• DATA SECTION
-------

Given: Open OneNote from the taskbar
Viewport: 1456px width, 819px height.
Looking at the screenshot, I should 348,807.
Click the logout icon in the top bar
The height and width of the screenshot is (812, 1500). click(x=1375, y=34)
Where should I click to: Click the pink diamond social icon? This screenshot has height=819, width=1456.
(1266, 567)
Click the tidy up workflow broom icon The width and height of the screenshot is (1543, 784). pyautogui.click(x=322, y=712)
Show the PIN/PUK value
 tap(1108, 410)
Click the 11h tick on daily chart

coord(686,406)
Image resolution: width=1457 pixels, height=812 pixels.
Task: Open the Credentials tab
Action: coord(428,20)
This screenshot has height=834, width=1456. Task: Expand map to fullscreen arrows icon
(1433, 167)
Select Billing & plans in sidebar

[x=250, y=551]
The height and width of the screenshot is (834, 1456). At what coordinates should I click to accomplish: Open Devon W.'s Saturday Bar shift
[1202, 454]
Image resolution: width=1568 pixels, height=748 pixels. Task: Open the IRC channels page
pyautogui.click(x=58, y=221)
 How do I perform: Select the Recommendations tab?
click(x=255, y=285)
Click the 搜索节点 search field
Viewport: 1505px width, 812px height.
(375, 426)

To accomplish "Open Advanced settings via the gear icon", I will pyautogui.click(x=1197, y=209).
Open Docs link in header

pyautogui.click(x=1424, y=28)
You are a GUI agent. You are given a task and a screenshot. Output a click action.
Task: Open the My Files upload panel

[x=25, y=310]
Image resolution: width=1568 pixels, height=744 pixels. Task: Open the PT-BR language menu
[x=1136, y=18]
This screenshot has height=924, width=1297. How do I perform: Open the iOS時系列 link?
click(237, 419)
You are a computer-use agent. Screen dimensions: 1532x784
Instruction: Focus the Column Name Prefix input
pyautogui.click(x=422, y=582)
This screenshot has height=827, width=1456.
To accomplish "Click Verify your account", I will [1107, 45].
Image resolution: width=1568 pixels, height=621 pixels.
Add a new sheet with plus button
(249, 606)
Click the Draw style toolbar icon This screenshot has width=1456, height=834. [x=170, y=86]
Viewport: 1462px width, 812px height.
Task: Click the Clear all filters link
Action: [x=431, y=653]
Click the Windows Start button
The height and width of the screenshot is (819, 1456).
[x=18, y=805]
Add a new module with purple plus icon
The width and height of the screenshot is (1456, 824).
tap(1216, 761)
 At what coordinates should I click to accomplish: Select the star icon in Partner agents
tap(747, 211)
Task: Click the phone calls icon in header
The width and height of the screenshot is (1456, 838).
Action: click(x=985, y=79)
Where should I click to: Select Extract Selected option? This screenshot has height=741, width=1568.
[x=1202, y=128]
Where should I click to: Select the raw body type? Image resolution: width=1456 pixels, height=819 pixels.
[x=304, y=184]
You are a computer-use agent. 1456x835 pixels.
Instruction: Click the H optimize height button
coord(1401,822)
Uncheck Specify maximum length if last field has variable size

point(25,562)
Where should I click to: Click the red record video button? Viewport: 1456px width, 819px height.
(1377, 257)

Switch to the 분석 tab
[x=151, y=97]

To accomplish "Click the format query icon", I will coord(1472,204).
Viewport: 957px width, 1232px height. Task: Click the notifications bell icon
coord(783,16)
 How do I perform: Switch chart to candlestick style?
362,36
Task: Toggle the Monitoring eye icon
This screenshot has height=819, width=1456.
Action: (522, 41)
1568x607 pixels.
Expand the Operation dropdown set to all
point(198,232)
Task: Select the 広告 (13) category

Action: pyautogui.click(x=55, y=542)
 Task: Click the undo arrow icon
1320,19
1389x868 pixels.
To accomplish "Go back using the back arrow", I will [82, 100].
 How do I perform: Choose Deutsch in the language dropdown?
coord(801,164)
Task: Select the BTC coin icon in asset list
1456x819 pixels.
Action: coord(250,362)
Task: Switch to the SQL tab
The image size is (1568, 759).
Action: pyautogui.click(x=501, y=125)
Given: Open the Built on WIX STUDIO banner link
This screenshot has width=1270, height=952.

-------

• ASSIGNED TASK
Check the entries above for the word "computer" and copy every line where it turns up.

• TASK OUTPUT
You are a computer-use agent. Screen dimensions: 1532x784
You are a computer-use agent. 1456x835 pixels.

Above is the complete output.